▶ _The problem_
Could you return the text from the line with "Select Itadori Yuji soul fragment icon" to the line with "(x=508, y=212)", both included, copying it unchanged but omitting the pictures?

▶ _Listed entries_
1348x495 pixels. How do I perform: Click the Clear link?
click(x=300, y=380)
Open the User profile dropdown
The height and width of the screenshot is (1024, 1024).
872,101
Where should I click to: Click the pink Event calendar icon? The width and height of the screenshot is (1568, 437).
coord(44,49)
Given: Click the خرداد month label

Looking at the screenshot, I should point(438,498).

--

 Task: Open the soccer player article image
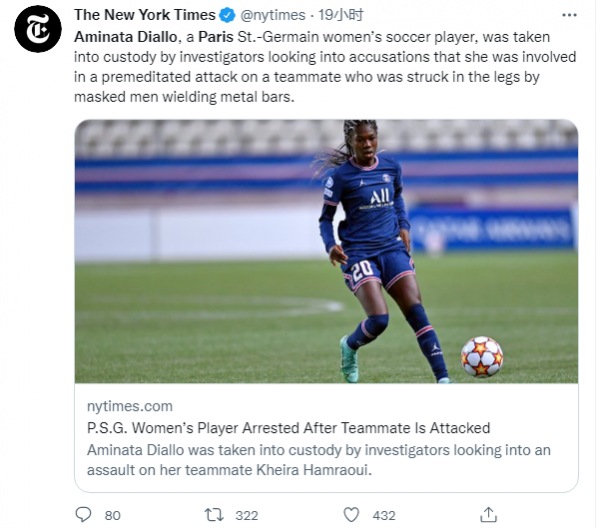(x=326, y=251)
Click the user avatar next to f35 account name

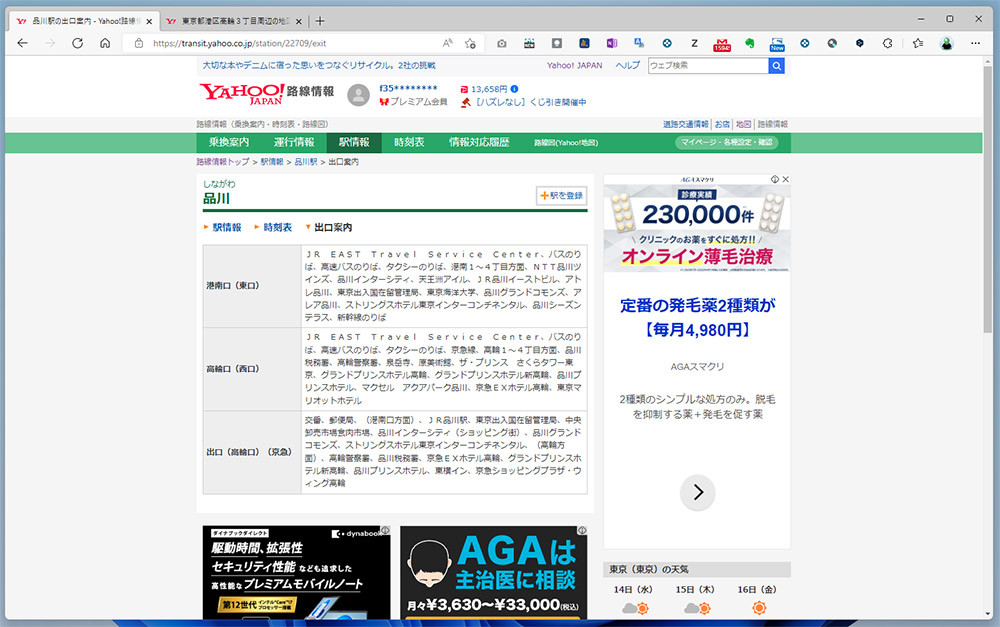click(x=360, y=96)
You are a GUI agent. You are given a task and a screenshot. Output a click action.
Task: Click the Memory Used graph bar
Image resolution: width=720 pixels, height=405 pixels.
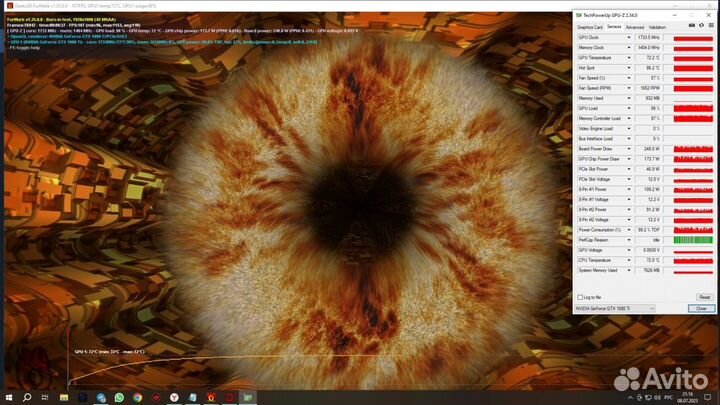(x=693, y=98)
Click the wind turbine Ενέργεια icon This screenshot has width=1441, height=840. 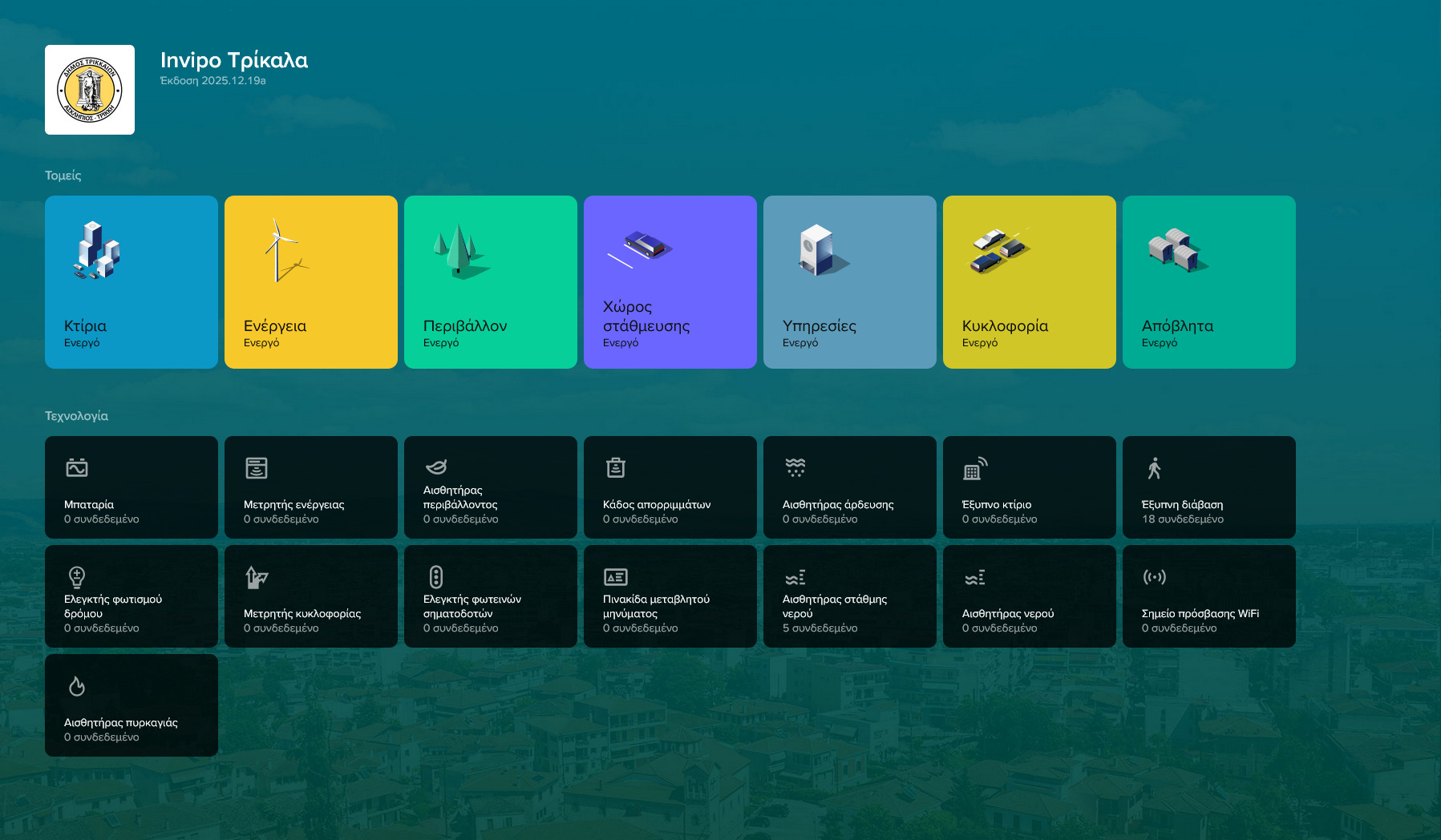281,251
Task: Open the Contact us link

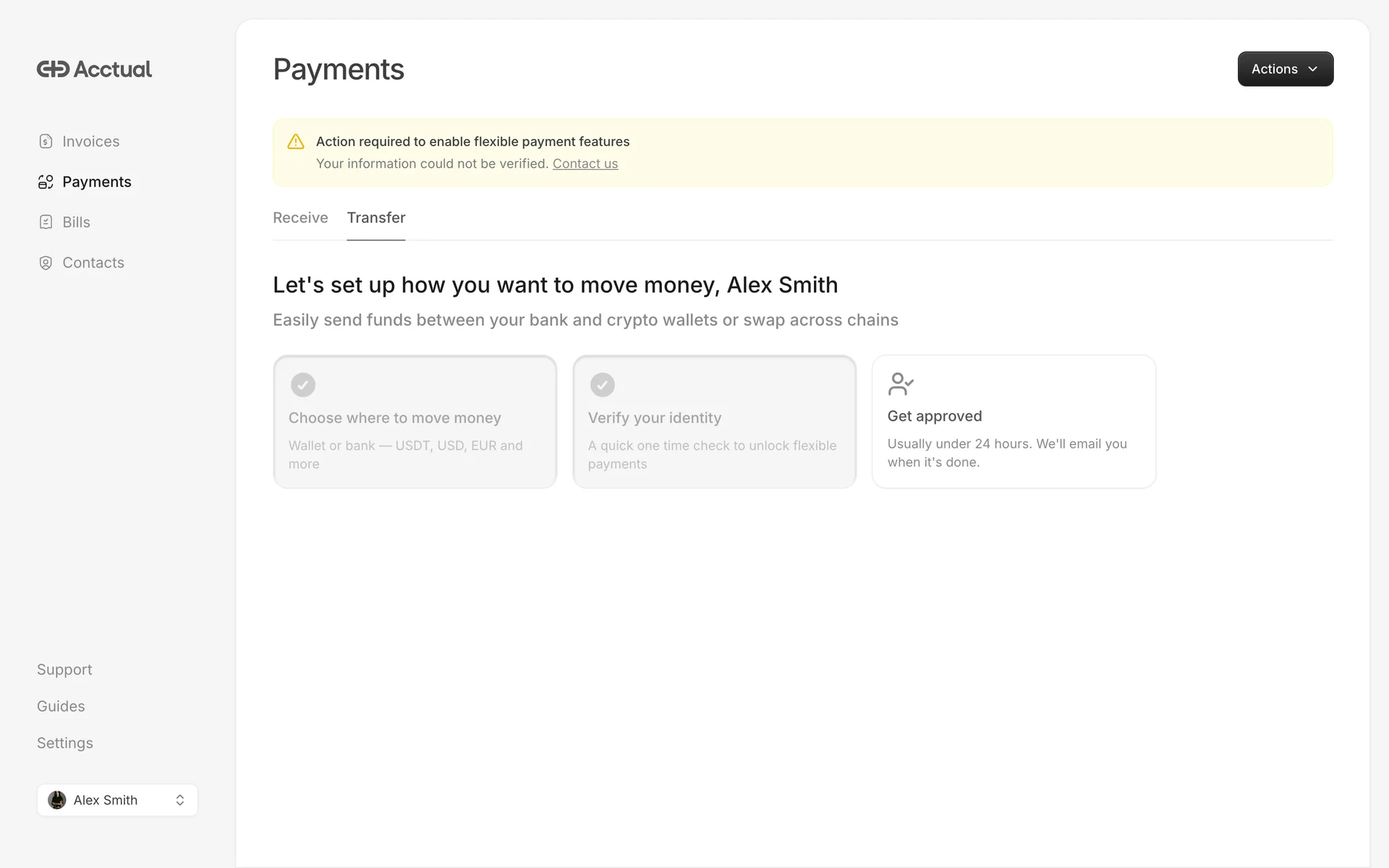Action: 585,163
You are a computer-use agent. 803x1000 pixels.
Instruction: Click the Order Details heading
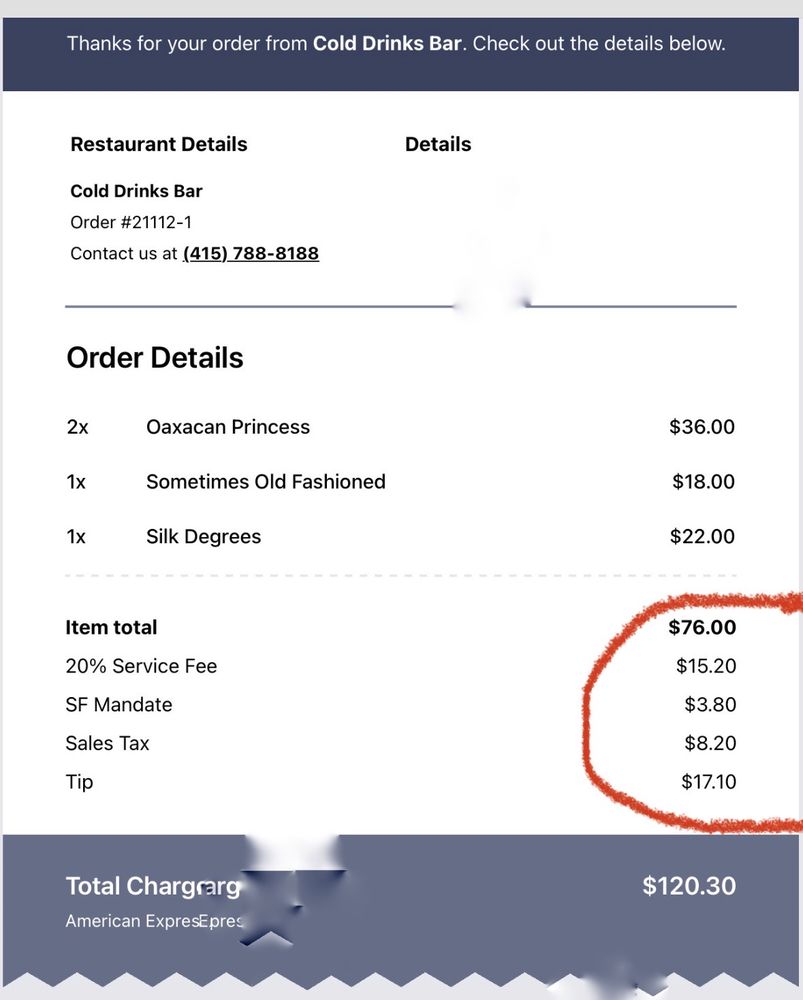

* * *

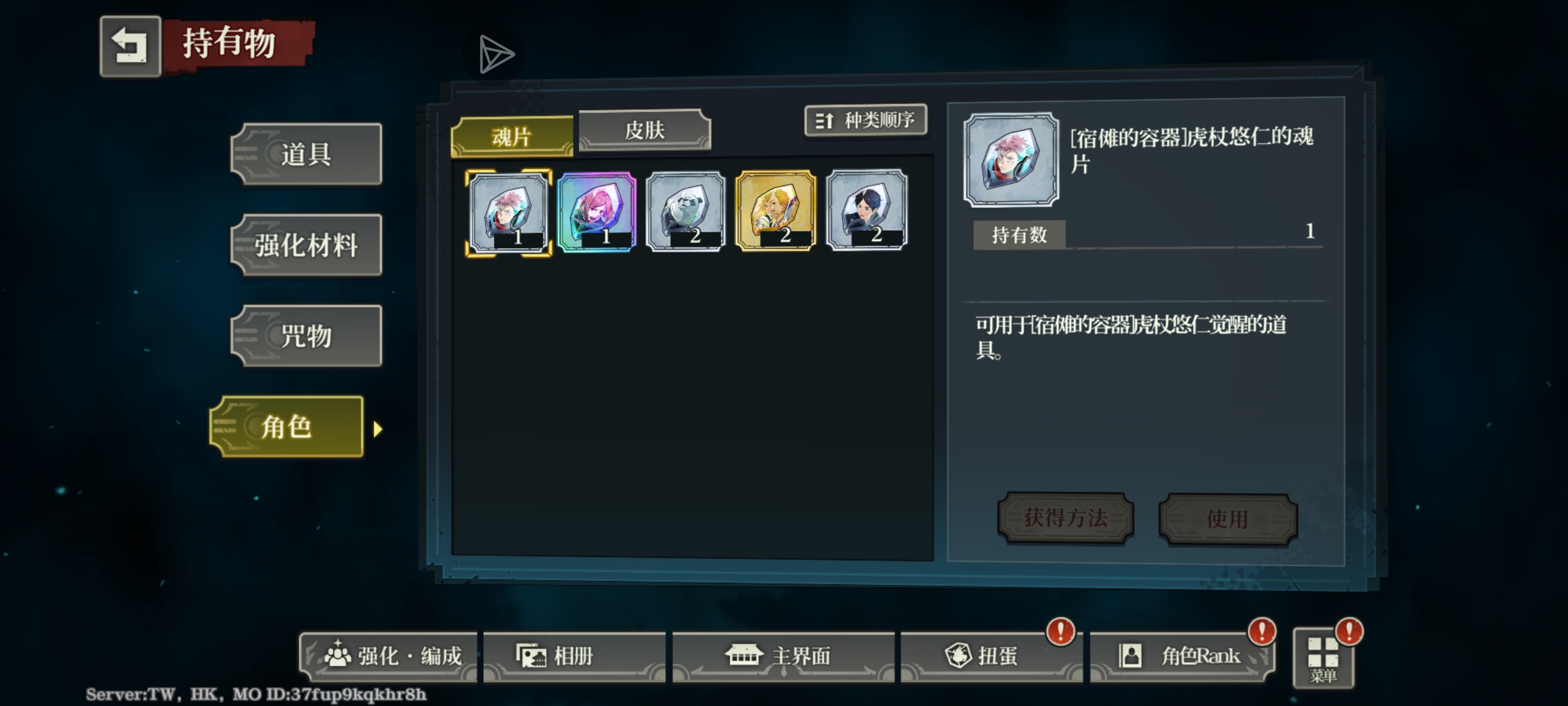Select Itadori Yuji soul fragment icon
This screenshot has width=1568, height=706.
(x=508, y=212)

▶ _Answer to this task_
Select Itadori Yuji soul fragment icon
This screenshot has width=1568, height=706.
(x=508, y=212)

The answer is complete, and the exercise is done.